In Afghanistan today, we have the same problem in 2006 that we had in Kosovo in 2004. A number of the NATO countries
have essentially said that their troops assigned to NATO command in Afghanistan can only be deployed -- they cannot be
deployed at the suggestion of the commander in the country, but are controlled in essence by the defense ministries back
in the capitals in Europe. What that essentially means is that if the commander decides to redeploy troops to meet an
emergency, he cannot do so quickly; he must go through capitals and that slows us down and that doesn't allow us to
accomplish the mission we need to accomplish. We hope very much that the European allies, those that have these
restrictions on their forces, will lift them so that we have a very quick, forceful and energetic force in Afghanistan,
the one we need to be fully successful in the years ahead.
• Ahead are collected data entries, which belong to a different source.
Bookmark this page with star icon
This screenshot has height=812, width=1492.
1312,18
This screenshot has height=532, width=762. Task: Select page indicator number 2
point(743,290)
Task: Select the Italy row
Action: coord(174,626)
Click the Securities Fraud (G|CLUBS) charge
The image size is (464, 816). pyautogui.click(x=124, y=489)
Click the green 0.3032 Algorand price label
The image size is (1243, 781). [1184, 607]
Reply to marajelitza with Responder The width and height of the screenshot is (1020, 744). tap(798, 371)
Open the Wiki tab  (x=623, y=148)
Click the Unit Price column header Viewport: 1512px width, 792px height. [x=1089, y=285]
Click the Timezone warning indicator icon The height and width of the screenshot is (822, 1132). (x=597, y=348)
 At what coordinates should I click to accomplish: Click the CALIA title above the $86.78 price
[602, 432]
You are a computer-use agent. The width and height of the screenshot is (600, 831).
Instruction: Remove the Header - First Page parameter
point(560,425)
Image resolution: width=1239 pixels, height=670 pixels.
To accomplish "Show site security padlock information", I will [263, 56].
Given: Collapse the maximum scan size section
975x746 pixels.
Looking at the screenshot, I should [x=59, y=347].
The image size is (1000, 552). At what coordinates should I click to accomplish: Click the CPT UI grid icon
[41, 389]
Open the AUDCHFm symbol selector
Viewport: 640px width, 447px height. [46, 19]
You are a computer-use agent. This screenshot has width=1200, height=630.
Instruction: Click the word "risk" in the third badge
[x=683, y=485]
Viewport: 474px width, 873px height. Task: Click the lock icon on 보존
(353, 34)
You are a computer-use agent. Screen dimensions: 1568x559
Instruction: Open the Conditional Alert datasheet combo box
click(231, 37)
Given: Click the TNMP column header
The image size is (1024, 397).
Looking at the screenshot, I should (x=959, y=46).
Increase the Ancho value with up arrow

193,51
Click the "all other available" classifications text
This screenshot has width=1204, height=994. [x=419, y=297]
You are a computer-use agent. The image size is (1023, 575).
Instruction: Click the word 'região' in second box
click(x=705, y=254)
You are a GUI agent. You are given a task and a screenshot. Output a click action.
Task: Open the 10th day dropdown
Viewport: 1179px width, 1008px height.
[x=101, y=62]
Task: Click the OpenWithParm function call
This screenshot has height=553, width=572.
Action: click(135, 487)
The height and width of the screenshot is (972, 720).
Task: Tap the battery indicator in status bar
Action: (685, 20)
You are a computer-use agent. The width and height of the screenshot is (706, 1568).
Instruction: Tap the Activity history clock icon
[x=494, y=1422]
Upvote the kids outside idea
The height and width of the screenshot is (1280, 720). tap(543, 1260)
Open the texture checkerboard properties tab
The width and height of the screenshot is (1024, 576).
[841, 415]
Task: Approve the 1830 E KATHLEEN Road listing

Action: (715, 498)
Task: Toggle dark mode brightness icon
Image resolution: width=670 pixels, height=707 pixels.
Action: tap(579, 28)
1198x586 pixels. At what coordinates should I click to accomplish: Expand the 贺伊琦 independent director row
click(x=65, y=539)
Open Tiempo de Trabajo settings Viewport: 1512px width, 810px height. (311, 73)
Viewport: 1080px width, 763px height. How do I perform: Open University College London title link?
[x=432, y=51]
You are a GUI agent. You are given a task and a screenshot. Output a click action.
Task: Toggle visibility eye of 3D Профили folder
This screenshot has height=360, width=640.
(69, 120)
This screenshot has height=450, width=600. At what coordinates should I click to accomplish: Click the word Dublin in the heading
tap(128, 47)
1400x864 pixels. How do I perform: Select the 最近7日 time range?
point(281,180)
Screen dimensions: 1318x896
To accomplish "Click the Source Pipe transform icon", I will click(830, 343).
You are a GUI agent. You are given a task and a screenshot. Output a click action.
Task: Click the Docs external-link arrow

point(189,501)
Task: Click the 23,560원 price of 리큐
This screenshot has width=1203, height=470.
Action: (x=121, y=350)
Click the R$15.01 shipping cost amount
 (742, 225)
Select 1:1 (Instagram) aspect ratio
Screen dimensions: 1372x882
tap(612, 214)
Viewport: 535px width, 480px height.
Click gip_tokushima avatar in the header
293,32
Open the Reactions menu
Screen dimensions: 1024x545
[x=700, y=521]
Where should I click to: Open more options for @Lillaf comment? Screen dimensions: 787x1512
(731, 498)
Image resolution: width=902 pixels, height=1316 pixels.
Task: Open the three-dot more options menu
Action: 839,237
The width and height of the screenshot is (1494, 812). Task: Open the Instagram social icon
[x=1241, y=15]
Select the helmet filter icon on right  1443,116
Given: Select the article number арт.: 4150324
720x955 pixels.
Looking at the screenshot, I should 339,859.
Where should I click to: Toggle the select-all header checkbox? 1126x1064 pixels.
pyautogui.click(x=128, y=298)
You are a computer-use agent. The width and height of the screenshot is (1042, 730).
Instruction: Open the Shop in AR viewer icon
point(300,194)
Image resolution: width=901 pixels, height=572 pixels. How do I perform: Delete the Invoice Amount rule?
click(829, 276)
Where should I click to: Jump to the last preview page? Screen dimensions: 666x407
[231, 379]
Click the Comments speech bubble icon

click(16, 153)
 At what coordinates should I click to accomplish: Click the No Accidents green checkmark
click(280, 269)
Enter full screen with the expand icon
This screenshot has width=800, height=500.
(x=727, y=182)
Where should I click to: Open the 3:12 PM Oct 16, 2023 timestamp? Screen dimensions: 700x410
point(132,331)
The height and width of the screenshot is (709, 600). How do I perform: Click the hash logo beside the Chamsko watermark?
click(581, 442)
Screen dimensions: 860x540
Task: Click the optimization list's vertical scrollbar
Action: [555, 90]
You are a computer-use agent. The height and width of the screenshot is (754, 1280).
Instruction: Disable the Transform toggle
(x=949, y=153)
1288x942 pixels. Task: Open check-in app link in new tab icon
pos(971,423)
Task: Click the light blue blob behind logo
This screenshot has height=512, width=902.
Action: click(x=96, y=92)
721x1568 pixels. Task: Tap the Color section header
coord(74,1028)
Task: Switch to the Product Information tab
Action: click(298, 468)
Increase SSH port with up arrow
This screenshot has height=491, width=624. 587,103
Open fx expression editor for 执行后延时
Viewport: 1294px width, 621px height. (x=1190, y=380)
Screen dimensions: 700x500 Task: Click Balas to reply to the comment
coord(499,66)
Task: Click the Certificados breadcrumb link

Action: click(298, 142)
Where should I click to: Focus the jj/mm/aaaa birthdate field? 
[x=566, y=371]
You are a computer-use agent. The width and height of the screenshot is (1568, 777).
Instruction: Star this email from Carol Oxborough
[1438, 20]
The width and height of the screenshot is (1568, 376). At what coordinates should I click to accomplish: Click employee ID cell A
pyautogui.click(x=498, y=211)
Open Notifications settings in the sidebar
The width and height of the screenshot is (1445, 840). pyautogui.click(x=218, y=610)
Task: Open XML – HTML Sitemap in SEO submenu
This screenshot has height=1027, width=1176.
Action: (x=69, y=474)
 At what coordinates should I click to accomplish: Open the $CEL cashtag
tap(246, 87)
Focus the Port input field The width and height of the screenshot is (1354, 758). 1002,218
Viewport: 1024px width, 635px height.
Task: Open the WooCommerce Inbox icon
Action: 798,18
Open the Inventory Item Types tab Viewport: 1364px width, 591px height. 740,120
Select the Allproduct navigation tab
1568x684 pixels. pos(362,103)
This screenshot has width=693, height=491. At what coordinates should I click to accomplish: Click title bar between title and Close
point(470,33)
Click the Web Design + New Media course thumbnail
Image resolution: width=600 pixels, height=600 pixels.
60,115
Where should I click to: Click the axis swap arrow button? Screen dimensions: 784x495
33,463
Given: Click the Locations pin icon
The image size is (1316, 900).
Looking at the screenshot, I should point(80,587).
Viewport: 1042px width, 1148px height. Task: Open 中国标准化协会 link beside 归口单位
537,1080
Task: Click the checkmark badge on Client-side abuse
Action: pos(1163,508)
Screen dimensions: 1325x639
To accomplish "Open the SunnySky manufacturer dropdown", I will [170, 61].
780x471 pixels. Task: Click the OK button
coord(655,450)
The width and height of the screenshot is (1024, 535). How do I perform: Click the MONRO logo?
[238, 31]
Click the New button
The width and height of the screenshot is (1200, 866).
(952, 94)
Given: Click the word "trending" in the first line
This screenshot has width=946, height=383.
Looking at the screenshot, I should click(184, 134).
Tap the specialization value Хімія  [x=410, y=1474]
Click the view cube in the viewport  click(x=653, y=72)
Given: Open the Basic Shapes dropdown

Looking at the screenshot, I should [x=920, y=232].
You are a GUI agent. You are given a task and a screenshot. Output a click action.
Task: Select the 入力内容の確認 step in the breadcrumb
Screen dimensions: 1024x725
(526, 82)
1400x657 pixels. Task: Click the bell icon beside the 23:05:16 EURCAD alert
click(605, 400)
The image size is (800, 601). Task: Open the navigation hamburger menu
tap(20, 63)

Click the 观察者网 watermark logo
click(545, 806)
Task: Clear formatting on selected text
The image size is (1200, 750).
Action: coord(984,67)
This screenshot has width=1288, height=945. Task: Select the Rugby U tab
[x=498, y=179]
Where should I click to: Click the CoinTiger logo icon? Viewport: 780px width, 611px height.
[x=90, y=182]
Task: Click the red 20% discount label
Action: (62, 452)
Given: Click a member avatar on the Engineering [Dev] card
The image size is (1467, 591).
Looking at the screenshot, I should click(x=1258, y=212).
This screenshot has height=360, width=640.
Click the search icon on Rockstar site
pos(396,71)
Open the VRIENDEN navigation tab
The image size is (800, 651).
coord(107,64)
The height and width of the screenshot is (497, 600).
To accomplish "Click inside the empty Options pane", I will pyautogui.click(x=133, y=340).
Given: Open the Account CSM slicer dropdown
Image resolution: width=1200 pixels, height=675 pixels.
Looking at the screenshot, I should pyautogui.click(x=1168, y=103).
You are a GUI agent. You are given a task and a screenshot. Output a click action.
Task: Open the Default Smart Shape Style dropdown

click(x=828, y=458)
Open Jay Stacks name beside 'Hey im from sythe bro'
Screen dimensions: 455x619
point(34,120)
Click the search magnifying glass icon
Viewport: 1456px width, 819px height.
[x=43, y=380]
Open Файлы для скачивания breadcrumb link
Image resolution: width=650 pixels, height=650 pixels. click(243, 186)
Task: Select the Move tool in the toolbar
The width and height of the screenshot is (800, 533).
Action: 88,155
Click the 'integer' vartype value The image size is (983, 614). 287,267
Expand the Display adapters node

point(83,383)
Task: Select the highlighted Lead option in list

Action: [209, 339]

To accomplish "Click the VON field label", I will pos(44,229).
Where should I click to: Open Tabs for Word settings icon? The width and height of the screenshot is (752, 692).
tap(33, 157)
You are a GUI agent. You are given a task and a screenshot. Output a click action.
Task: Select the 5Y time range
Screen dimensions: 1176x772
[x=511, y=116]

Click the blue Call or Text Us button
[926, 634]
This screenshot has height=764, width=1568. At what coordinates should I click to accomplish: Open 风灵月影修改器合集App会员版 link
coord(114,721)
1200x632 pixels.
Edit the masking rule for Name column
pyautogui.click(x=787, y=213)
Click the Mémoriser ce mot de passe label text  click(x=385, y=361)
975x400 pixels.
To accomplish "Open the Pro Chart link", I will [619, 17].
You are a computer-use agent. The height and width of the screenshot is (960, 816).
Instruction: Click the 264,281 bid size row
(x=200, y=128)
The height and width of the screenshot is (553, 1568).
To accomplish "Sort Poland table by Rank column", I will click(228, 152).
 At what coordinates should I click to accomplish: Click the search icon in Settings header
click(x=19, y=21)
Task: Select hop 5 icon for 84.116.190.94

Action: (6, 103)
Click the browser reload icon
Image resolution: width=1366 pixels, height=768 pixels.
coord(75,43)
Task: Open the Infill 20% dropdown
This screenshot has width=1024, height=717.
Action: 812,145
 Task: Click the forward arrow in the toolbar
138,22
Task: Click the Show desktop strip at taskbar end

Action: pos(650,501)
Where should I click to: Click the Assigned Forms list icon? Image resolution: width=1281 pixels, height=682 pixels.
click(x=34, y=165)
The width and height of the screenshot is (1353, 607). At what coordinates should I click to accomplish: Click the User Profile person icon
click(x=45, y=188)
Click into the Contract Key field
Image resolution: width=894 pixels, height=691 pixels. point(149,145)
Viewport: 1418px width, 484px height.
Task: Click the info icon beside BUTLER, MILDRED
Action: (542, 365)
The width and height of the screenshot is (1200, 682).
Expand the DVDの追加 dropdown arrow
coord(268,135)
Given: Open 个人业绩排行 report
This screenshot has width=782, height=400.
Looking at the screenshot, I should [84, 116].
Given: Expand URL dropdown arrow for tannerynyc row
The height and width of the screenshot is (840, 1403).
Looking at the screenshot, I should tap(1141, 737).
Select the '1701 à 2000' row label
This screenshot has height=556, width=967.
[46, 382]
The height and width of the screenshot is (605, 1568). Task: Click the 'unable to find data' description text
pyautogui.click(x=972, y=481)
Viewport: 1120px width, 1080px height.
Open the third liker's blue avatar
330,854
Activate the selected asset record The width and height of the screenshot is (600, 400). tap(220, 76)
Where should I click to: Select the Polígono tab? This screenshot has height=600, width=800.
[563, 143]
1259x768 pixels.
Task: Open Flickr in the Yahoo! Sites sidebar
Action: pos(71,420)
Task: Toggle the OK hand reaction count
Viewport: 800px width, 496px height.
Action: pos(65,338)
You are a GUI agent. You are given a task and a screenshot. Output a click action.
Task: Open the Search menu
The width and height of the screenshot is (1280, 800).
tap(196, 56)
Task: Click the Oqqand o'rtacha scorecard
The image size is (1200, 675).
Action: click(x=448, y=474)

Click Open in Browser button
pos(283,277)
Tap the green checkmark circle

With that, I'll be happy to take your questions.
QUESTION: Can I ask you about -- Dan Fried, your colleague, just briefed about an hour ago and said there will be no new
invitations for membership in NATO at this summit.
UNDER SECRETARY BURNS: He was briefing here, Barry? Was there a briefing here?
QUESTION: Well, it was a Defense Writers breakfast. You've had -- I'm trying to figure out if this partnership has any
real meaning, frankly, or if it's --
UNDER SECRETARY BURNS: Which partnership? The one I just talked about?
QUESTION: The global partnership.
UNDER SECRETARY BURNS: It has great meaning.
QUESTION: You had in the past, coalition of the willing.
UNDER SECRETARY BURNS: Yeah.
QUESTION: You have a group -- and I don't even remember the names -- in which Ukraine is a member of, if that's the
right word. You have another group with at least three countries that are members. So you're creating now still another
category. To convince us that means something, could you tell us what the obligations and who are the targeted countries
for this? You're running out of European countries to put in pigeon holes, or to put in classifications.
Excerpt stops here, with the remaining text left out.